## 节选原文
———

• postgresql源码学习(23)—— 故障恢复④-事务日志的组装


    一、 日志组装简介

    前篇最后提到,日志注册之后XLOG填充进度为(红色暂无数据、绿色已有数据):

    XLogRecord+XLogRecordBlockHeader+RelFileNode+BlockNumber + mainrdata_len(XLogRecordDataHeaderShort 或 XLogRecordDataHeaderLong) +

    xl_heap_header(block data) + 实际元组数据 + xl_heap_insert(main data)

            日志组装函数XLogRecordAssemble需要负责填充红色部分,并将以上所有数据组装成XLogRecData链表,即完整的XLOG数据。

    https://img-blog.csdnimg.cn/cd8b8e5fb8df4820936f3b0810b0d213.png

            先不看源码,先看这个组装流程图,对照前面的日志格式。可以看到,它主要对registered_buffers数组中的数据进行二次加工,例如判是否需要做FPW、是否需要压缩页面等,然后对应填入日志头可选值。

    代码核心流程图(只保留了组装的过程,去掉了前面一大截检查的部分)

     

    二、 XLogRecordAssemble 函数源码学习

           首先看这个函数的返回类型 XLogRecData,这就是上一节注册函数中提到的rdatas中数组(存放WAL日志数据)元素的类型。

———

## 数据摘录
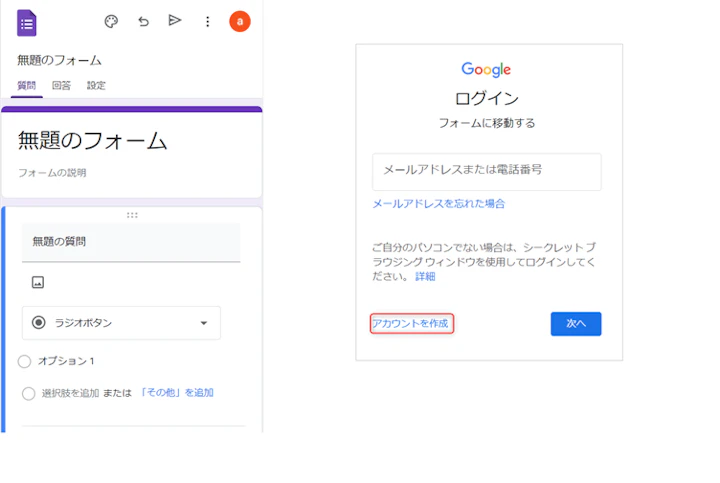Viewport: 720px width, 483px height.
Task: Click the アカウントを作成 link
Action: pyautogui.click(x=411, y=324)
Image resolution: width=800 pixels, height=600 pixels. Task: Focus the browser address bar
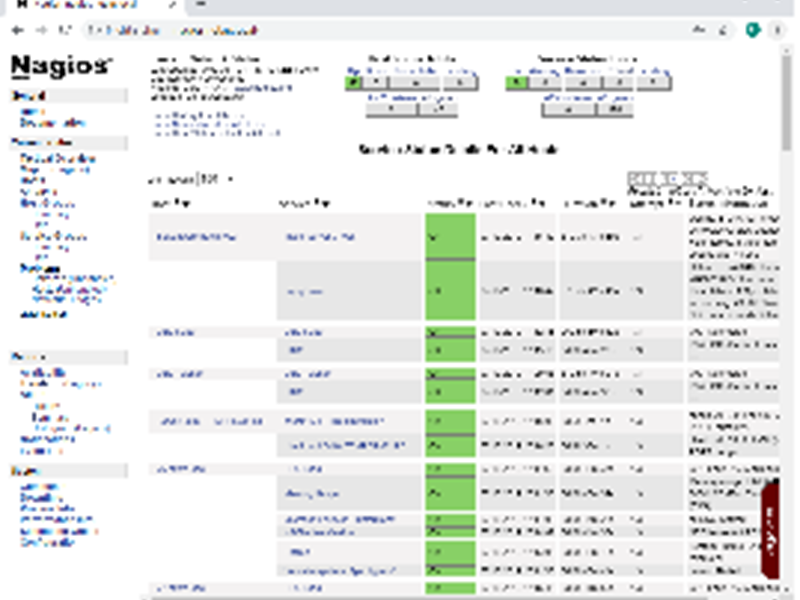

———

## 练习
请引用节选原文中从"xl_heap_header(block data) +"开始、到"要压缩页面等,然后对应填入日志头可选值。"结束的部分,不作任何改动。 这些数据是独立的材料,与节选原文分开。

## 练习解答
xl_heap_header(block data) + 实际元组数据 + xl_heap_insert(main data)

            日志组装函数XLogRecordAssemble需要负责填充红色部分,并将以上所有数据组装成XLogRecData链表,即完整的XLOG数据。

    https://img-blog.csdnimg.cn/cd8b8e5fb8df4820936f3b0810b0d213.png

            先不看源码,先看这个组装流程图,对照前面的日志格式。可以看到,它主要对registered_buffers数组中的数据进行二次加工,例如判是否需要做FPW、是否需要压缩页面等,然后对应填入日志头可选值。